Il ceppo natalizio e le mucche parlanti: storie della tradizione contadina
Quando il Natale era povero a risolvere il problema ci pensava la tradizione contadina. Che è sopravvissuta a lungo anche in terra bresciana, tra ceppi natalizi e mucche parlanti.
L’insieme delle feste o ricorrenze collettive legate al trascendente, che hanno avuto origine nell’ambiente rurale, traggono i segni e simboli da preistorici riti in onore dei fenomeni naturali. Tali inspiegabili e spesso catastrofiche forze, che incutevano terrore nelle persone, costrinsero l’uomo a dare alle manifestazioni naturali sembianze simili a quelle umane: nacquero così i Culti Agrari.
Tra questi ce n’è uno tipico del Bresciano. Era infatti costume per il padrone procurare ai suoi braccianti salariati il ceppo natalizio. Alla vigilia i figli dei contadini si recavano dal «siòr padru» a chiedere il gran pezzo di legna che, per il giorno di Natale, avrebbe riscaldato anche le case dei poveri. Doveva essere un tronco di legna buona, ben secca che, messo sul camino, non «leccasse» invece di bruciare. Andavano col cuor leggero e con passo fermo i ragazzi a fare la richiesta, ben sapendo che sarebbe stata esaudita, perché protetta dalla costumanza: guai a chi non rispettava la tradizione, nella sua casa sarebbe arrivata la sfortuna. Il tronco veniva poi trascinato a casa al «chiidù», poi sul fuoco. Doveva ardere tutta la notte tra la vigilia e la nascita di Gesù. Questo ben lo sapevano i proprietari terrieri, per ciò non si sarebbero mai lasciati tentare dalla tirchieria: sarebbero stati sulla bocca di tutti.
L’origine di questo rito pagano poi fatto proprio dalla tradizione cristiana è antichissima. In età paleocristiana il Natale inveniva celebrato il 6 gennaio: si intendeva ricordare così la nascita e nel contempo il battesimo di Cristo. La Chiesa, più tardi, pensò di spostare la festa al 25 dicembre. È noto come i pagani celebrassero l’evento del solstizio d’inverno accendendo dei grandi fuochi in onore dei Lari, per festeggiare la nascita del sole. Anche sulla scia di questa usanza i cristiani hanno poi iniziato a tenere viva la fiamma del ceppo natalizio e aspettavano la nascita di Gesù.
Il rito è rimasto vivo sino al declino della civiltà contadina, poi se ne è persa la pratica e la memoria. Al tempo il capofamiglia aspergeva il ciocco con vino benedetto: unico spreco accettato per la sua valenza simbolica e rituale.

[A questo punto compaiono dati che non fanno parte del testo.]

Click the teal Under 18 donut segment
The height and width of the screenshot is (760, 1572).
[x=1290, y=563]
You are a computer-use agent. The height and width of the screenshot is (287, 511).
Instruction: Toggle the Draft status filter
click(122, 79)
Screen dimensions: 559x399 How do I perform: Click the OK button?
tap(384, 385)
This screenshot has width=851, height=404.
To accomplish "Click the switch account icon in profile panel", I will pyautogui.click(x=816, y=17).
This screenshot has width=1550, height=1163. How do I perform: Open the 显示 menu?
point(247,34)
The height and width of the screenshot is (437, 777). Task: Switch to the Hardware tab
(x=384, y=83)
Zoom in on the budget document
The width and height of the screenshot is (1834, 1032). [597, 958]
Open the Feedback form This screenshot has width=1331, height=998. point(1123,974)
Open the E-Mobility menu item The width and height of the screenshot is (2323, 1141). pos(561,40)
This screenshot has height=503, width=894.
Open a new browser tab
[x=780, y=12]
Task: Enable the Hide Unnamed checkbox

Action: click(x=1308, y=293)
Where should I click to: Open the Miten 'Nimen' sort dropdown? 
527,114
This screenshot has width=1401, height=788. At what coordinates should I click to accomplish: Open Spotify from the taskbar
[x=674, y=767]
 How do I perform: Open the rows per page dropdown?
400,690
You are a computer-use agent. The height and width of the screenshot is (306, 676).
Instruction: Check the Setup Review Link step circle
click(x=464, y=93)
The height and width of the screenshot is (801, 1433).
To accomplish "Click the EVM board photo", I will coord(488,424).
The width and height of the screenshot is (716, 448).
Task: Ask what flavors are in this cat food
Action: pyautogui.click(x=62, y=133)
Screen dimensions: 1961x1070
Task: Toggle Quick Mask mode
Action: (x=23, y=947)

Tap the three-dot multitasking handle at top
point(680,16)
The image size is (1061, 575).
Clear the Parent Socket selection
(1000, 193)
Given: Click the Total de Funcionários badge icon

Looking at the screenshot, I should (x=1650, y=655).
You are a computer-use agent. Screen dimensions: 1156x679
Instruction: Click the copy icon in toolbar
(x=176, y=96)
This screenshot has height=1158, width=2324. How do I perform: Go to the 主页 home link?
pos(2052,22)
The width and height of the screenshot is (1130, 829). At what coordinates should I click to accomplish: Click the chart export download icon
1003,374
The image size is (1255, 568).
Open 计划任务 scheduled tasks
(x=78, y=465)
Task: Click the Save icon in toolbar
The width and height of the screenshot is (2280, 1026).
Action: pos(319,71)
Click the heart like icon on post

Le mucche parlanti alla vigilia dell'Epifania
C’è un’altra tradizione legata alla terra bresciana che si celebrava durante le feste di Natale. Cadeva la notte tra il 5 gennaio e l’Epifania, allo scoccare della mezzanotte: era quella l'ora in cui si credeva che le mucche iniziassero a parlare. Quella sera, naturalmente, nessuno andava in stalla, le luci erano tutte spente. Era, quella, la sera riservata agli animali. Nessun umano li poteva stare a sentire. Si raccontava di uno che si era nascosto nella paglia: se ne stava quatto quatto, tanto vicino alle vacche che aveva il volto bagnato dal fiato umido degli animali. Ma diventò sordo e cieco, per aver voluto sentire.
In casa, a tavola, non si parlava d’altro. Tutti avevano paura di quella notte. Nessuno andava per strada. Si è sempre raccontato che nelle stalle le mucche parlavano, ma nessuno sa cosa dicessero, e gli uomini, nel pieno della notte che precede l’Epifania, se ne stavano in secondo piano, parevano lontani e non riuscivano a prender sonno. Forse sognavano e provavano nostalgia di un tempo lontano quando i due mondi, quello umano e l’altro, quello animale, avevano in comune lo stesso cielo, avevano nel cuore lo stesso sapore di primitività.
Sì, le bestie parlavano quella notte, ma gli uomini, dentro a quel mistero, non c’entravano.